What should you do to avoid the crowds?
Splashing the crowds with water (and getting soaked) may be a bundle of fun, but it’s not everyone’s cup of tea. If you’re one who likes to keep dry it’s best to stay in at your villa.
Celebrating Songkran: Tips and etiquette
- Don’t splash out at passers-by riding a scooter or motorbike. You may be doing it in the name of harmless fun, but it could knock the riders out or cause an accident. The same rule applies to babies, old people and monks.
- Make sure that all valuables, like your passport, camera, wallet and mobile phone are stored in plastic bags.
- If you need a break from the action head indoors into a restaurant or bar along the street. You’ll make an easy target if you’re near the windows, so it’s best to find a seat located away from the entrance and windows.

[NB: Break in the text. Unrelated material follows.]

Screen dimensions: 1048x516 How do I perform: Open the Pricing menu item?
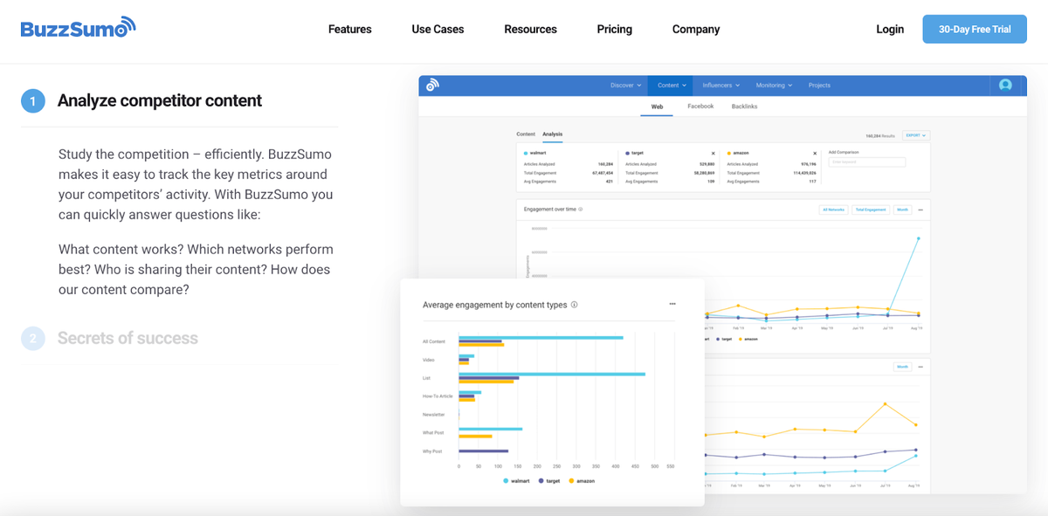coord(615,29)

- Bring along a towel and a spare set of clothes to change into. These should be kept in a plastic bag.
- Ladies should take note to avoid wearing clothing in light colours or that are made of thin materials.
- Avoid riding a scooter or motorbike. If you’re in a vehicle, don’t expect to reach your destination in time as traffic will be slow.
- Keep calm and smile – it’s Songkran, so be prepared to be sprayed, splashed or soaked when you least expect it, or when you’ve had enough of staying wet.